How this guidance was developed
This recommendation was adapted from the NICE 2018 guidelines (UK). The source recommendation was based on a systematic review of the evidence conducted to September 2017 and used wording indicative of the need for shared decision-making by the source guideline authors. The source recommendation was adapted by including denosumab as well as the bisphosphonate zoledronic acid, and expanding the topics for discussion.
Bone-modifying agents – Dental care (Practice Point)
Refer all patients to a dentist for preventative and ongoing dental care before commencing treatment with a bone-modifying agent.
How this guidance was developed
No evidence-based source recommendation was identified for this topic, which was considered an important aspect of care.
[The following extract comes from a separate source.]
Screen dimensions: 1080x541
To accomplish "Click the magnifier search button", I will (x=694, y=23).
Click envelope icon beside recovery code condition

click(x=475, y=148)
This practice point was developed using an expert consensus process.
This practice point is informed by a recommendation (not graded, based on a systematic review of the evidence) in the CCO/ASCO 2017 clinical practice guideline on the use of adjuvant bisphosphonates and other bone-modifying agents in breast cancer.
Adjuvant bisphosphonate treatment – Premenopausal women (Recommendation)
Consider the use of zoledronic acid as adjuvant therapy for premenopausal women receiving ovarian suppression.
How this guidance was developed
This recommendation was adapted from the ESO-ESMO 2017 guidelines for young women (Europe). The source recommendation was based on a review of the evidence (date of review not indicated, considered by the expert panel in November 2016) and was graded ‘B’ (using ACCP methods). The source recommendation was adapted by making stylistic changes by, removing some of the detail. The recommendation and level of evidence has remained unchanged in the ESO-ESMO 2020 update.
The recommendation is supported by a recommendation in the CCO/ASCO 2017 clinical practice guideline on the use of adjuvant bisphosphonates and other bone-modifying agents in breast cancer.
It is noted that zoledronic acid is not TGA-approved for this indication.
Adjuvant bisphosphonate treatment – Postmenopausal women (Recommendation)
Consider the use of zoledronic acid as adjuvant therapy for postmenopausal women with breast cancer with a moderate to high risk of recurrence.
How this guidance was developed
This recommendation was adapted from the NICE 2018 guidelines (UK). Two source recommendations on bisphosphonate use were merged. Both source recommendations were based on a systematic review conducted to September 2017: one used wording (‘Offer’) indicative of a strong recommendation and the other used wording (‘Consider’) indicative of a conditional recommendation (using GRADE methods). The source recommendations were adapted by removing reference to sodium clodronate as this is no longer available in Australia, and by making the recommendation less directive due to the merging of the two source recommendations. It is noted that zoledronic acid is not TGA-approved for this indication.